I have built an Logistic Regression model in R. The class that I want to predict, is very unbalanced (99 vs 1).
My first finding is that this Logistic model does a better job if I train it on a balanced (50 - 50) train set, instead of on the whole train set (unbalanced (99 - 1). This is, seen the sources on the internet, a common way to deal with unbalanced data (source).
But I have doubts about the next two questions:
First Question: To decide my models performance, I used a confusion matrix. I played around with the threshold (when a prediction is classified as 1, or as 0).

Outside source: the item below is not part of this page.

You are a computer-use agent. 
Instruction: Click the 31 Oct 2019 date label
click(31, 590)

See this code:
predictions <- predict(mylogit, test_set, type = "response")
confusionMatrix(data = as.numeric(predictions > 0.5), test_set$target)

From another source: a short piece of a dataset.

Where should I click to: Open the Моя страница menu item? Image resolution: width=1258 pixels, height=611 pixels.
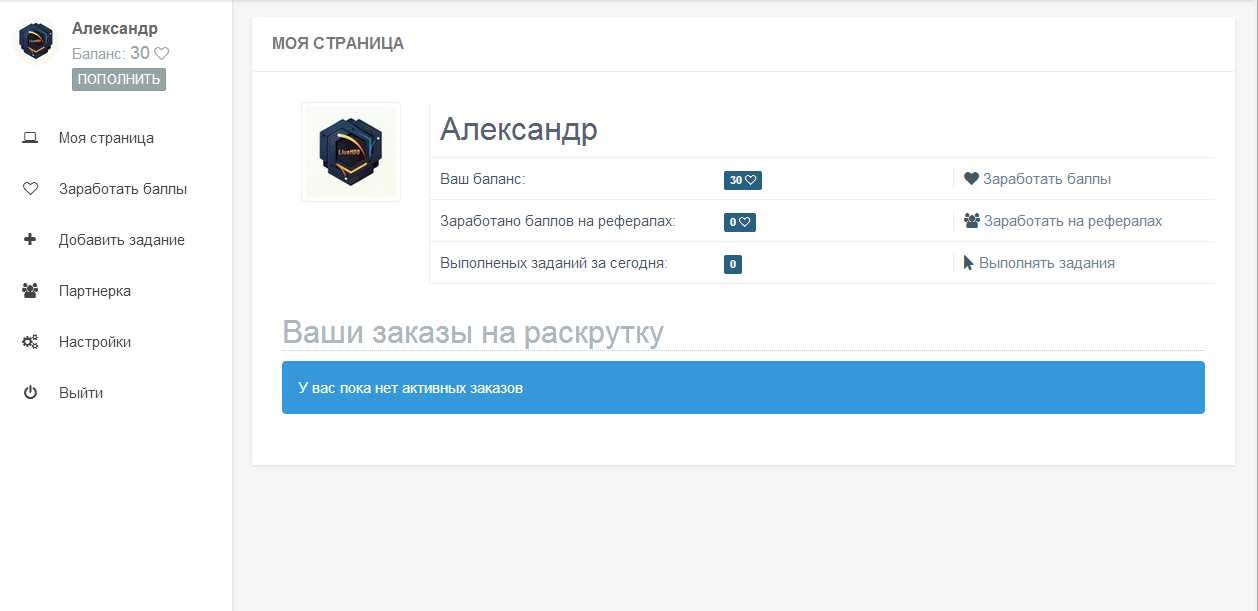pos(106,138)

# Here I played around with the 0.5 cutoff, to decide when
# my model is performing best on my test set.
So I tweaked the 0.5 until I had the best confusion matrix score on my test set. Is this valid?
In addition,Second question: If my results (in terms of prediction - Confusion matrix) are bad, can I still use the model to see the influence of the factors (coefficients) on the target? So only for describing the data, and not for predicting? And why?
In addition, "you should not use an artificially balanced sample". Do you have some background / examples why we should not do that? As in my post and on datacamp.com it looks like a common way to train ML models... (before evaluating them on a test set. Many thanks in advance!
– R overflow Aug 27 '18 at 09:17